Swift v. Tyson – Case Brief Summary
Summary of Swift v. Tyson, 41 U.S. (16 Pet.) 1, 10 L. Ed. 865 (1842).
Tyson (D) purchased certain land from speculators, unaware that they did not own it. The bill of exchange Tyson had given for the land eventually was given to Swift (P) to satisfy a debt owed by the speculators. Swift sought payment from Tyson but Tyson refused on the grounds that he had been fraudulently induced to purchase. Swift brought a lawsuit in diversity in federal district court in New York to enforce the bill of exchange.
The issue that arose at trial was whether a preexisting debt constituted consideration for an endorsement on the bill, making the endorsee (Swift) a holder in due course. Under federal law valid consideration would have been found, but under New York law it would not. The trial court held that under the Rules of Decision Act, New York law applied and found in favor of Tyson. Swift appealed.
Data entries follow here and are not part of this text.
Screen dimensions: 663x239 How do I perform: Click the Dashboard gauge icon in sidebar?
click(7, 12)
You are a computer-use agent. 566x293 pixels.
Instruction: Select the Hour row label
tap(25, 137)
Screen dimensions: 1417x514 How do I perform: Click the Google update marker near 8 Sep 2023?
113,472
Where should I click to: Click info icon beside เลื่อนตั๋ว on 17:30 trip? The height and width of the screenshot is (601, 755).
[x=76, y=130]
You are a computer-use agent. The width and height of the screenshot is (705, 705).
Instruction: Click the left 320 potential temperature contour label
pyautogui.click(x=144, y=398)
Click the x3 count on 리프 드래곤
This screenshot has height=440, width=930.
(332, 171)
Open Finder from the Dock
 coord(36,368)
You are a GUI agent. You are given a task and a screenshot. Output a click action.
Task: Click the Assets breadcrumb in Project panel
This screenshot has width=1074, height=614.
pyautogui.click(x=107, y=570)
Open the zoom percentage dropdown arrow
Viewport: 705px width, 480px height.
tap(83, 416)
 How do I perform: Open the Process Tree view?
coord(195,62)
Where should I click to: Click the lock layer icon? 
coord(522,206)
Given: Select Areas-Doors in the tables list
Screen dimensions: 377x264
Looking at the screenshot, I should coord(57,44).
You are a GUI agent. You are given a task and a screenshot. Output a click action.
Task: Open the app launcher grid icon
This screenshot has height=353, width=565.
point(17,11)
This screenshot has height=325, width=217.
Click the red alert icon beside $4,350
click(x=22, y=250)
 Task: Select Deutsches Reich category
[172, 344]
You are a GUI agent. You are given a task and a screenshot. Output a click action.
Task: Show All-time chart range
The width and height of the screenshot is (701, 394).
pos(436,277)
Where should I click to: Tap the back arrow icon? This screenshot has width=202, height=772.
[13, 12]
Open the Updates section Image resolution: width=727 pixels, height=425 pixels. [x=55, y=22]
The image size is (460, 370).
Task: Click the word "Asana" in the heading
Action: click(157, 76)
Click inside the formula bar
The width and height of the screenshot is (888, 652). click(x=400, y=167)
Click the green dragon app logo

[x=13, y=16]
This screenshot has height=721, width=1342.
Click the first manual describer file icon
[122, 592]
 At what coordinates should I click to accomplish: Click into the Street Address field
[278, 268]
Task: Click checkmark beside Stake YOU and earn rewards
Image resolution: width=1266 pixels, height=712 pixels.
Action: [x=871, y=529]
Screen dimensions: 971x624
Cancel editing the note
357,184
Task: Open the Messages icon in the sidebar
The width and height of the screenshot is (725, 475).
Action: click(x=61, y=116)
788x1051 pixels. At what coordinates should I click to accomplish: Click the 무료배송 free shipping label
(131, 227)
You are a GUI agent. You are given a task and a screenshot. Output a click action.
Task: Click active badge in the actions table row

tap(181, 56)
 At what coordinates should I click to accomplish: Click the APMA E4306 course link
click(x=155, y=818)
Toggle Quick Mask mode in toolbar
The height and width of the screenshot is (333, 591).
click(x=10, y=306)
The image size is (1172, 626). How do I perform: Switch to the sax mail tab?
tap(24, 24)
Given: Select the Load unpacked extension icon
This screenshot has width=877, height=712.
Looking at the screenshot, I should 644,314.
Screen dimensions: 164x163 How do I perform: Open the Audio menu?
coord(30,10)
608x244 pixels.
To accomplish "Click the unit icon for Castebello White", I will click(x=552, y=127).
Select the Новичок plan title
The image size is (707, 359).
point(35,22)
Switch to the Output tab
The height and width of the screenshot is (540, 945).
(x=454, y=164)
- Does the term “laws of the several states” in the Rules of Decision Act include state common law?
Holding and Rule (Story)
- No. The term “laws of the several states” in the Rules of Decision Act does not include state common law.
The court held that the “laws of the several states” in the Act required federal courts to apply state statutory law but not state common law. The decisions of courts hardly constitute laws; they are at most only evidence of what laws are. The laws of the state are understood to mean the rules and enactments promulgated by the legislative authority, or long established by local customs having the force of law. The court stated that it had long considered that the Act was limited only to positive statutes of states. Under these facts, the common law (or judge made law) of New York would provide a defense to Tyson but the federal courts were not required to apply it by virtue of the Rules of Decision Act.
This case was overturned by Erie Railroad Co. v. Tompkins.